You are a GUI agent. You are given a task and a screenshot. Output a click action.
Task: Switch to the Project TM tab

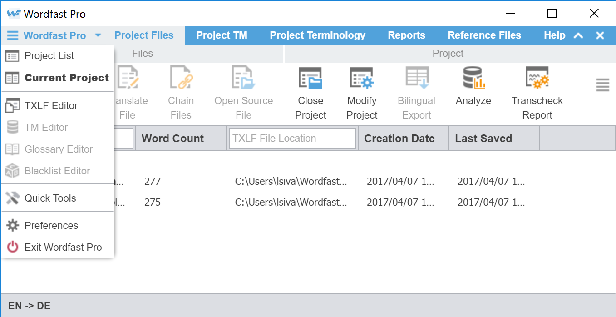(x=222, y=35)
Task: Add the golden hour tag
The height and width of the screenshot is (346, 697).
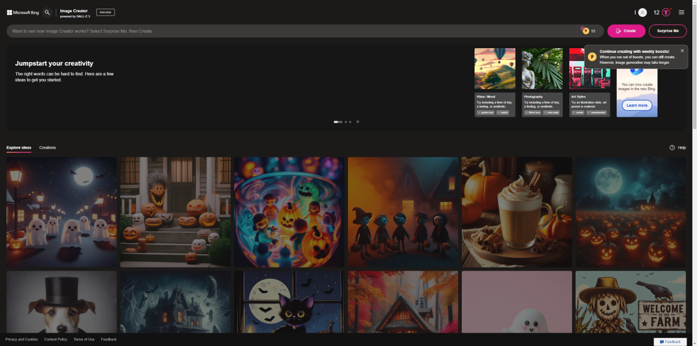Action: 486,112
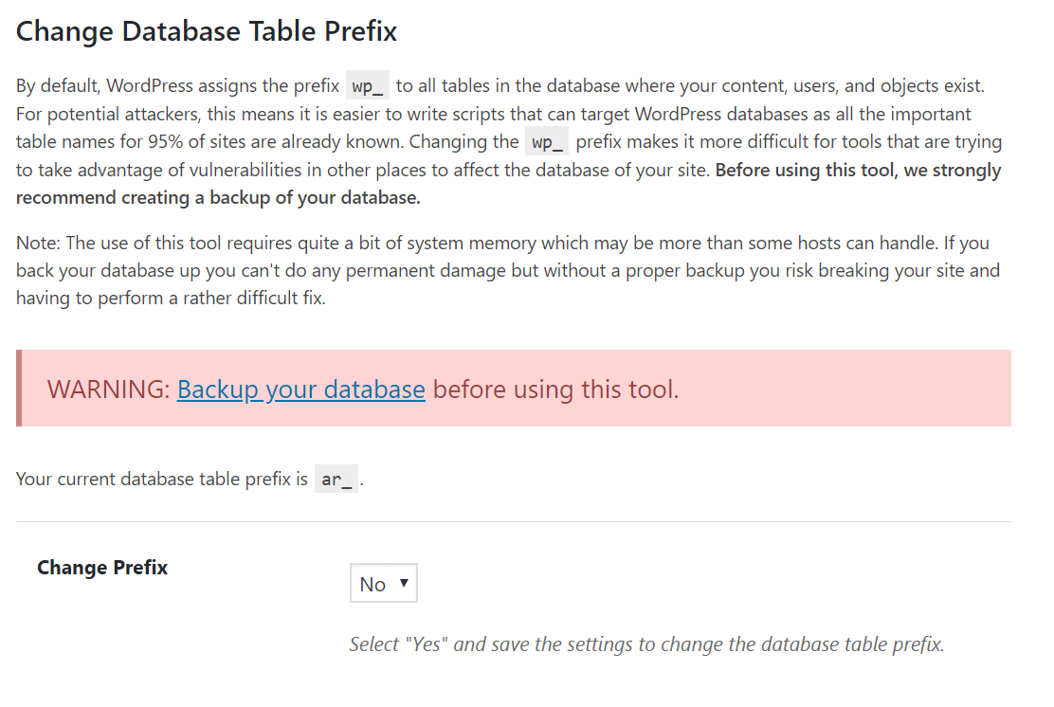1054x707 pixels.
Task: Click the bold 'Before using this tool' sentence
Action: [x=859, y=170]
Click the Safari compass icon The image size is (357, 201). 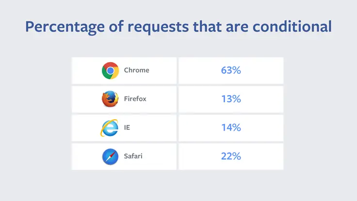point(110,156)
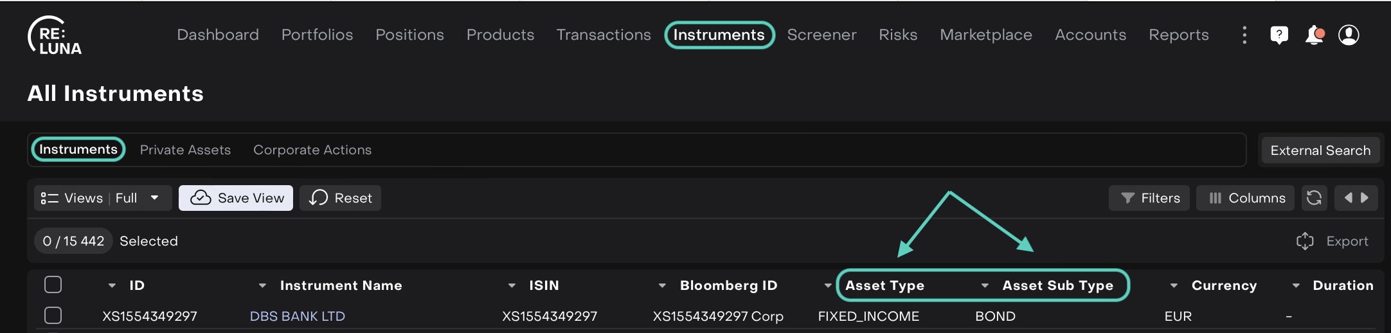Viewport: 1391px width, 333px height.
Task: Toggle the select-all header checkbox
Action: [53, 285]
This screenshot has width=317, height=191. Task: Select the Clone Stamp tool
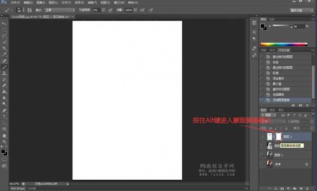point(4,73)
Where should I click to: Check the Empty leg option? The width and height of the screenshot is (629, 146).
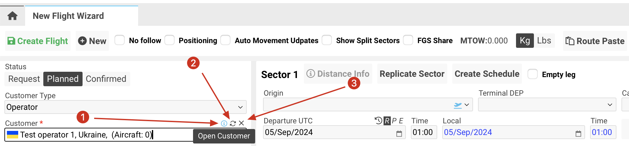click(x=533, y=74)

• Task: The expected answer consists solely of the lines from the one with "Where should I" through the last line of the listing above, restated exactly, minus any pictures.

• Result of the task:
Where should I click to: Check the Empty leg option? The width and height of the screenshot is (629, 146).
click(x=533, y=74)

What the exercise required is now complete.